It’s very easy to dwell on the small things in life. When you turn around and look back you realise how quickly it all goes. I realise I sound like an elderly person saying that, but the other day I had one of those moments. I was standing outside the bank with the kids in the pushchair, waiting for my mum to get some money out. A knackered old car drove past and it was playing an early 1980’s power ballad. We were in a sort of non-descript town, no-one else was around. At that moment in time, I was transported back to 1981, except I had my children. This is a picture of me c. 1981, I was auditioning for a part in the film ‘Don’t Look Now’. My sister sits in her vintage Maclaren. We are outside the zebra enclosure at London Zoo.
I thought to myself in that moment outside the bank, that I had essentially become my mother. I think this all the time, but this was different as it was influenced by culture rather than genes. I wasn’t hearing myself say the very same phrases my mum does. Rather, I just sort of felt that I had become her.
When I look back on my life up till now, several things stand out; birth, death, moving house, school plays, days out, holidays, moments when I experienced feelings of pure happiness, the usual stuff. The small things I cant really remember. I am sure I probably was jealous of the child who had a bigger eraser collection than me, or the one whose parents took them to Disney World. But I cant even remember their name. It was all wasted energy.
I was born in the mid 1970’s. It hadn’t been long since a man actually had landed on the moon. It was only recently when I began to consider the possibility that it could have been a PR stunt by the Americans. This never crossed my mind when I was a child. I had a Spectrum computer, I used to load cassettes of games like Valhalla.
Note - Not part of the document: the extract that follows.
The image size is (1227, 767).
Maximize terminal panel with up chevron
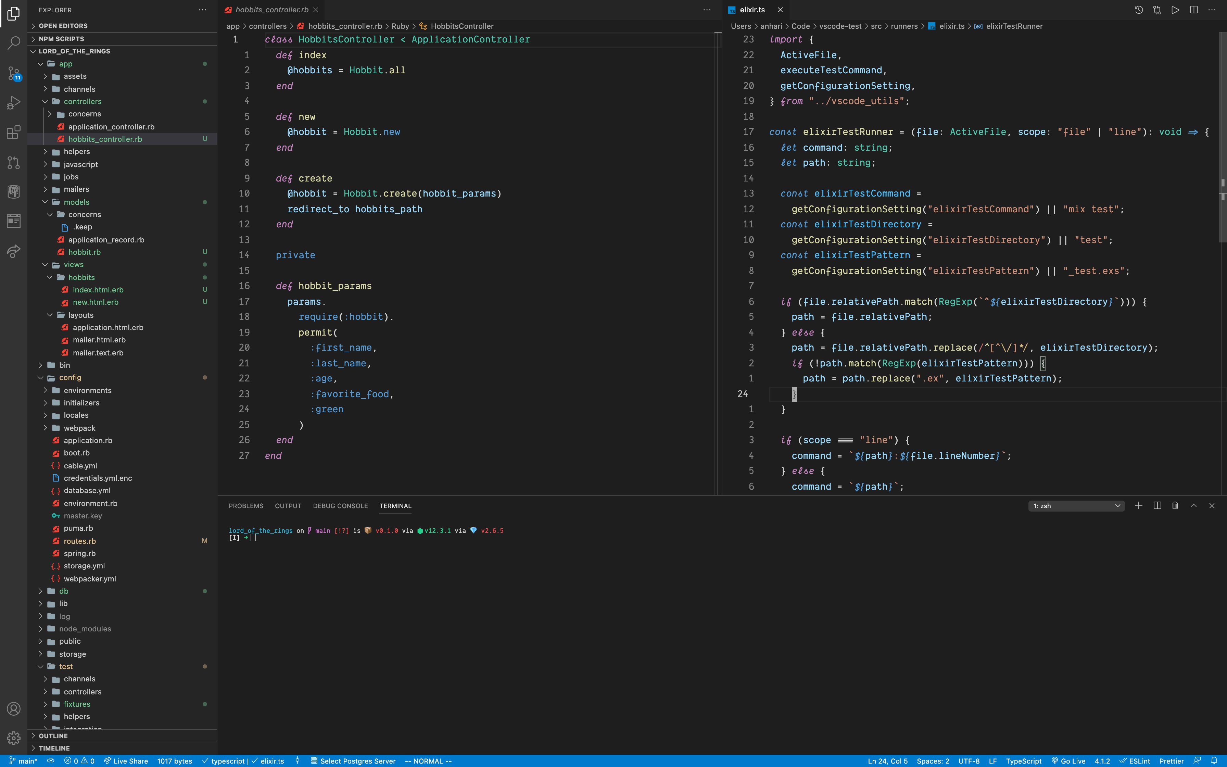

It took ages for them to load, then they crashed after five minutes. The sound the cassette player made was part of the experience. When our school got a BBC micro-computer there was universal fanfare. I liked the keys on the keyboard, they made a satisfying noise unlike those on my Spectrum. When I went to school, Thatcher came into power, this was viewed by the child version of me as a brilliant thing. A woman in the most powerful job in the country. Inspirational.
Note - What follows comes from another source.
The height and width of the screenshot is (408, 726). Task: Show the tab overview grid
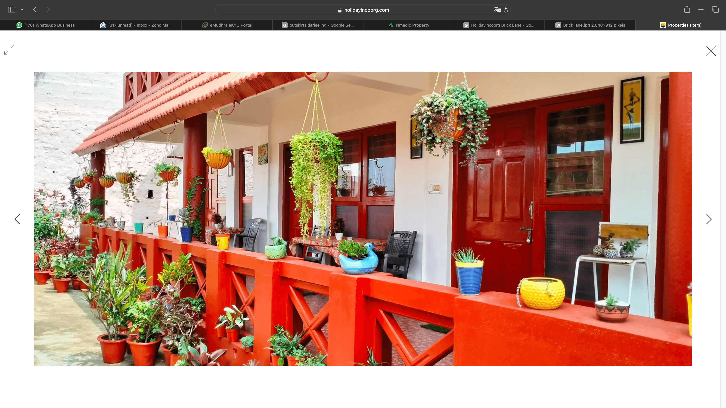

We listened to the Beach Boys, Rolling Stones, Elton John, Madonna with the odd bit of Johnny Hates Jazz and T’Pau thrown in. I often tied pom-poms in my hair, I wore those luminous plastic bangles and lacy gloves. I had socks which started off very small and expanded till they fitted and a little yellow ra-ra skirt. I was annoyed when the Littlest Hobo, Heidi and Silas came on the television for the 100th time. I kept treading on my sisters Sindy doll shoes. This was an enduring source of pain.
These things flavoured my life. I loved my childhood. I thought it would go on forever. I dreamed of having a good job, marrying a kind, tall, dark, handsome man and living happily ever after. Before I knew it, this did all happen to me. I am lucky. But it has all happened very quickly. Days go on forever, years seem to evaporate.
Nowadays, life is an endless muddle of making ends meet, keeping the children entertained, and trying to keep on top of work and housework. I have to admit, I have rarely actually had the time to sit down and saviour the little smiles that baby Fifi gives me. Or watch as the Toddler becomes more and more communicative. I lay in bed and wonder if their memories will be watching Fireman Sam, or of me and them rushing around the shops, trying to get the products to make the cheapest possible dinners for the weeks ahead. I suspect that my mum felt the same pressures and directional pulls, just with a different soundtrack. I hope my children will be as happy as I was.
All I am trying to say, is that when you are getting frustrated with your baby screaming all night, or the toddler tantruming in Tesco’s. As I do all the time. Take a bit of time to step back and saviour the moment, in its entirety. Think about how lucky you are, how you got there and the joy of life. History is a powerful thing, life does repeat itself. You can use it to learn from the mistakes of others or you can simply just enjoy where you were in the past at specific moments. I often forget that my children are separate from me, with their own sense of being, their own memories and their own interests, tears and joy. They are part of me, but distinct. In thirty years time, they will have the same sort of moments as I did standing outside the bank. Such is the wonder of life.